Wyatt confirmed that the city doesn’t have mandatory cybersecurity training for employees outside of its information technology department. Rather, managers periodically send emails to employees with educational materials and information about the latest hacking trends, and human resources employees talk to new hires about cybersecurity, Wyatt said.

The city’s IT director is working on creating a training program and on Friday held its first citywide, in-person training on security, Wyatt said.

“The city will continue to provide security awareness and expand training to all employees,” Wyatt said. “Training is only one factor in protecting our information from scammers. … In many incidents, including our recent attack, human error plays a role. While we can’t prevent every possible breach, we can and have taken steps to limit our exposure.”

City focusing on improvements

The report by SHI Security Services described the lack of training as a “low-risk” finding. But it noted that the “issues described represent a demonstrable risk of service interruption and/or theft of sensitive data with a medium- or high-level of exploit skills.”

City officials declined to comment on the draft report obtained by the Statesman.

“The recent phishing incident is currently being investigated by the San Marcos Police Department, and the city is also working closely with the IRS and the FBI,” Wyatt said, adding that “further discussions could further compromise our security situation.”

Mike Sturm, the city’s IT director, wasn’t available for an interview Friday. But he said in an emailed statement that, after buying the training package from KnowBe4, the department began “evaluating, testing, and developing a plan to implement training across the organization.”

Wyatt was unable to provide information about why the city didn’t approve the IT department’s request to extend the subscription for the KnowBe4 training package during the fiscal 2017 budgeting process.

Stu Sjouwerman, CEO of KnowBe4, said he couldn’t speak about any specific customer, but said sending educational emails and going over information with new employees isn’t a strong enough method of preventing breaches.

Sjouwerman said his company has had success in reducing its customers’ vulnerability to attacks by training.
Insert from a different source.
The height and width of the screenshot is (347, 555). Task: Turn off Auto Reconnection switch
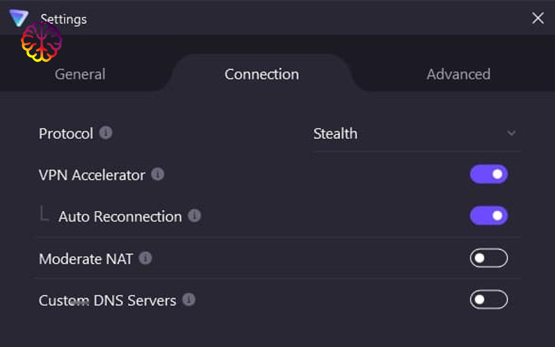click(488, 216)
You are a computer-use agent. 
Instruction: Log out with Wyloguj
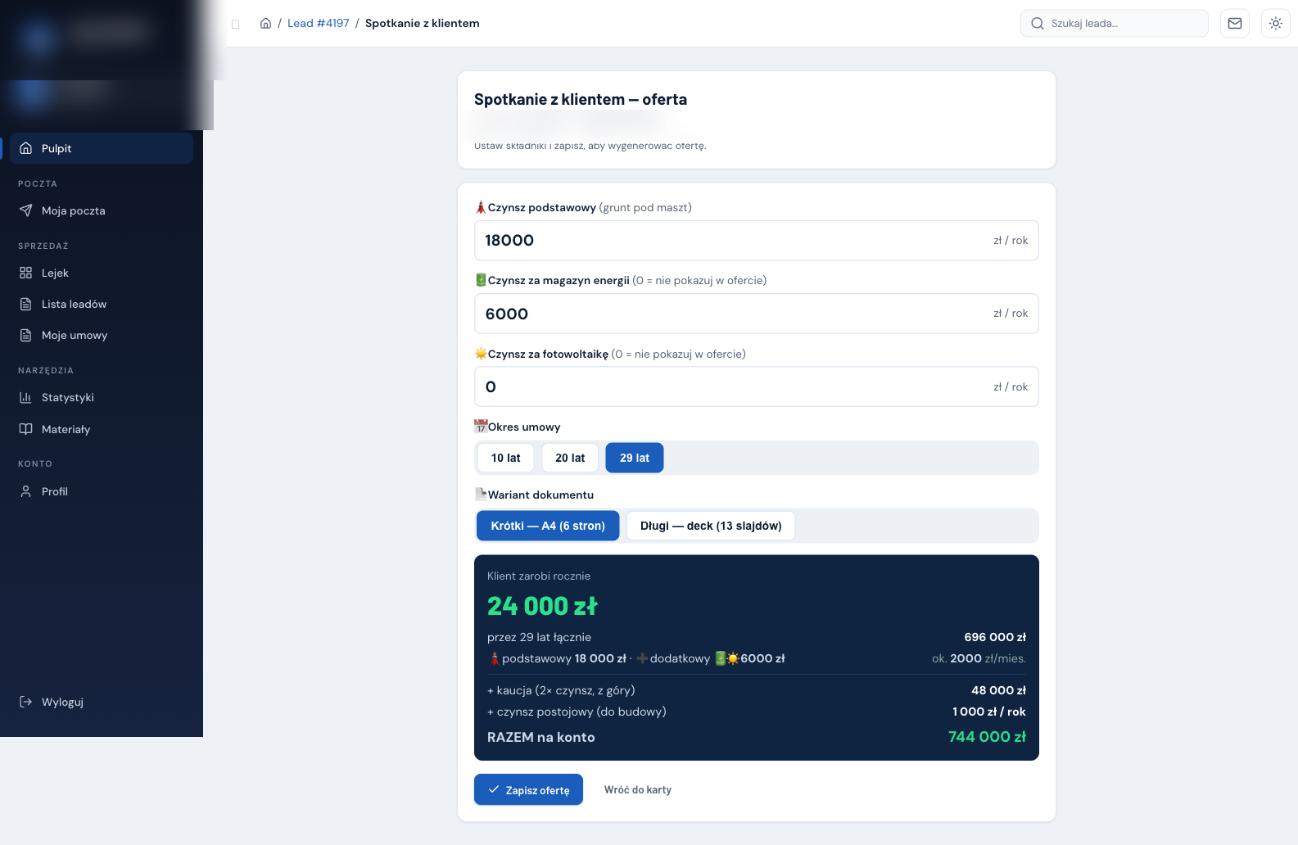click(x=102, y=702)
In one example he offered, a customer went from about 16 percent of its employees falling for simulated attacks to 1 percent.

“There will always be somebody who has an off day and falls for that attack anyway,” he said. “But it’s dramatically less” with training.

Luck ran out

The type of attack that duped the San Marcos employee in February, in which a hacker impersonates a familiar contact to trick someone into forwarding confidential information, is called “CEO fraud” and is increasingly common, Sjouwerman said.
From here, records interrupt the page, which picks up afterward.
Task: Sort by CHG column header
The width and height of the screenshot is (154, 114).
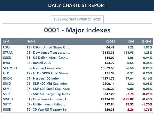Action: [131, 41]
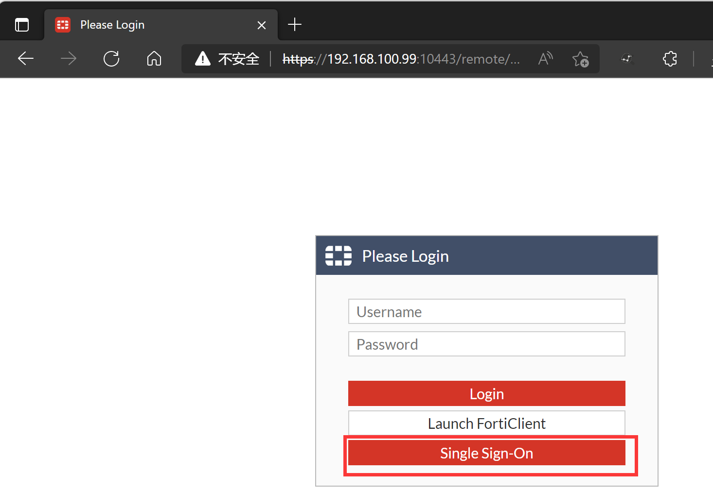Open a new tab with plus button
This screenshot has width=713, height=491.
[x=295, y=24]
In February, the IRS issued a warning about such a W-2 phishing scam that had initially targeted the corporate sector but had spread to other areas, including school districts, tribal organizations and nonprofits.
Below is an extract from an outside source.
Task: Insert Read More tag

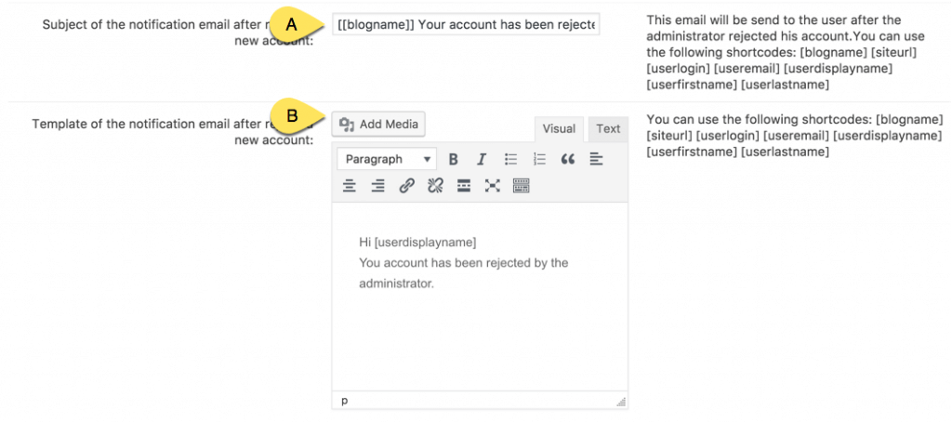Action: coord(464,186)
That same month, employees of Belton school district’s business office released W-2 forms for about 1,700 current and former district workers after being targeted by a phishing email that appeared to be from the district’s superintendent. The forms include sensitive information, such as Social Security numbers, and some hackers use the information to file fraudulent tax returns seeking refunds.

In the case of the San Marcos breach, city officials have said, the email requesting the information was made to look as if it came from the mayor. Sjouwerman said hackers can configure such emails using a forged address.

That’s why it’s so important for employees be trained to recognize and flag suspicious emails, he said.

In a June 29, 2016, email obtained by the Statesman, Sturm requested that employees of the human resources department incorporate the KnowBe4 software into new hires’ training — right away.

“There are so many phishing emails and direct calls going around, that if a new employee doesn’t understand the risk on their first day, there is huge security risk to the City,” Sturm wrote. “Yes, we have been lucky so far.”